Task instructions:
[1] Copy the passage on stamp collecting word for word from "In the early" to "and traded stamps.".
[2] In the passage on stamp collecting, how many binders did the collection ultimately fill?

Text passage:
• • • • • • •
Try as I might, I cannot remember when or why my father and I began collecting stamps. What I do remember is that he corresponded regularly with friends in England, Holland, Vienna, Switzerland, and France, and that envelopes with colorful stamps were a regular event…

Initially we had a small loose leaf album with blank pages into which we simply put stamps without attempts at order. At some point, we got a small album with separate sections for each country. When this was no longer enough, he came home from Gimbels one day with the Cadillac: a ‘Master Global’ album that came as a large binder with pages divided by countries and arranged in chronological order, and for which we could get regular monthly supplements. The collection grew and the binder became two binders, then three, then four...and ultimately eight. As we became more serious, we got a several volume catalogue to look stamps up and determine their value, which we penciled in under each stamp, with careful tallies by page, country and in total. We also branched out into some small specialty collections, with their own albums: plate blocks, first day issues, Austrian stamps, and Swiss stamps.

In the early days, stamps came very slowly and sporadically, and mostly from his correspondence. Later they came at a faster rate in small but still unpredictable bunches as his friends sent us envelopes chock-full of stamps. Later we bought little plasticine envelopes of random stamps, usually at Gimbels. We also went to stamp shows and traded stamps.
• • • • • • •
Information shown:
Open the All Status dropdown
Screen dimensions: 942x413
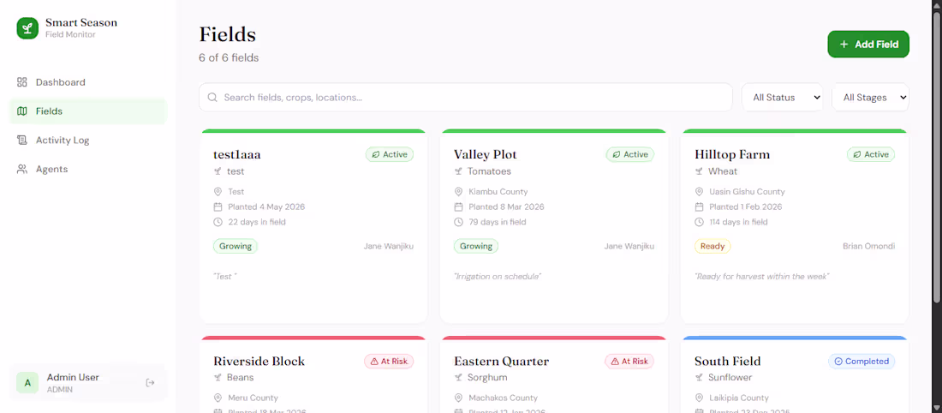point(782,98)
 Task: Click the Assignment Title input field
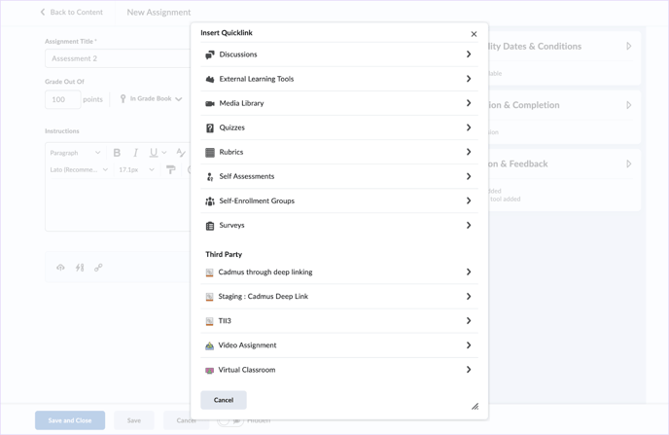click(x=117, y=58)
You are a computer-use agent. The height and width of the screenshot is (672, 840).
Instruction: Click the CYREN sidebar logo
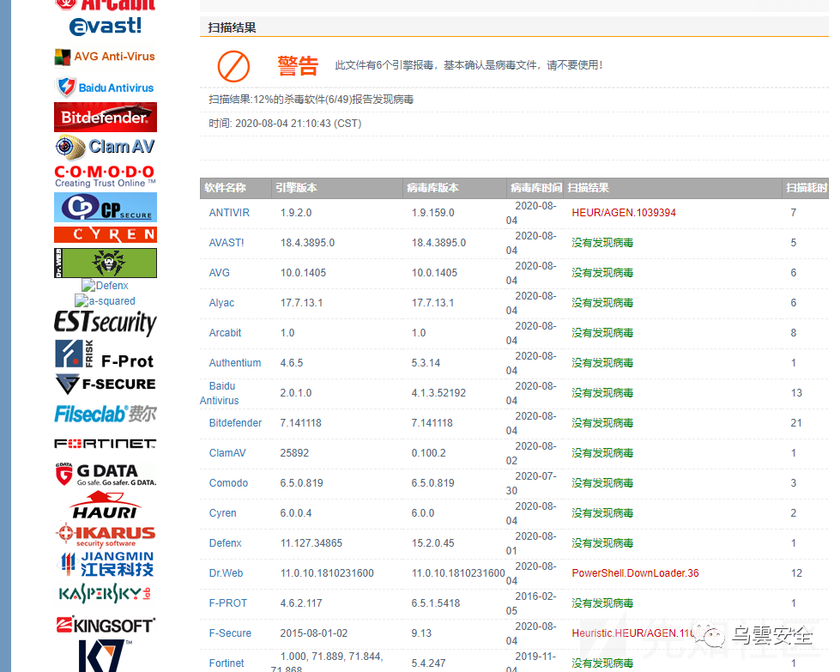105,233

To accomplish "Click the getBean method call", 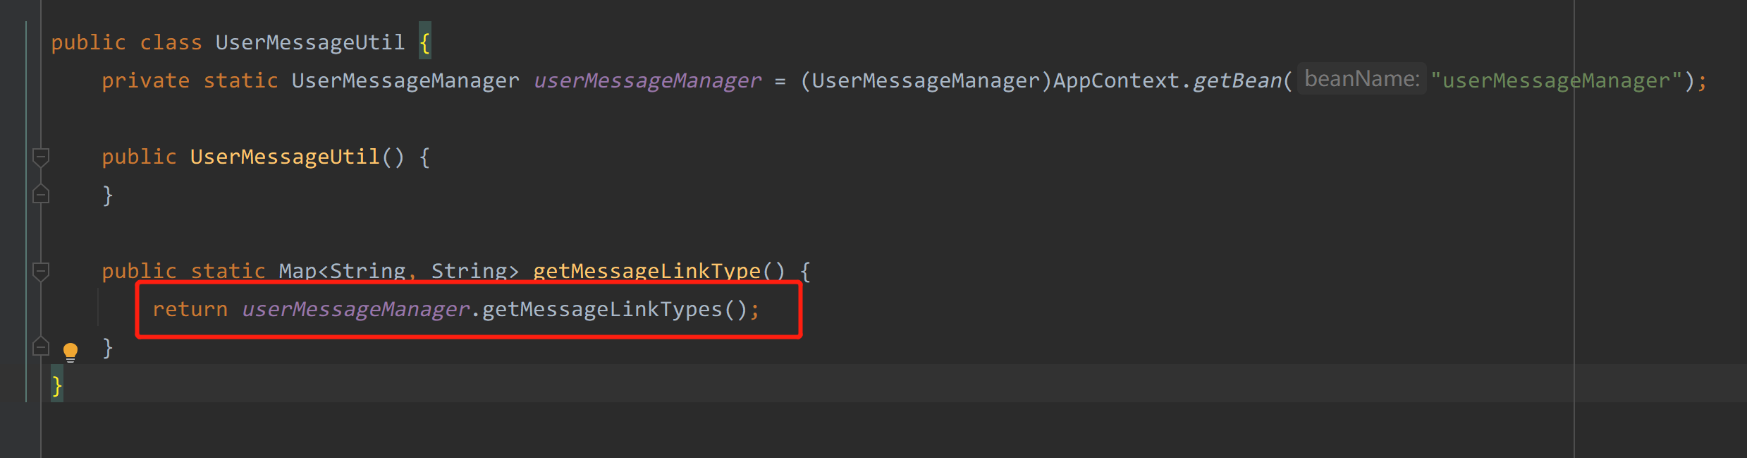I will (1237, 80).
• • • • • • •
Answers provided:
[1]
In the early days, stamps came very slowly and sporadically, and mostly from his correspondence. Later they came at a faster rate in small but still unpredictable bunches as his friends sent us envelopes chock-full of stamps. Later we bought little plasticine envelopes of random stamps, usually at Gimbels. We also went to stamp shows and traded stamps.

[2] Eight.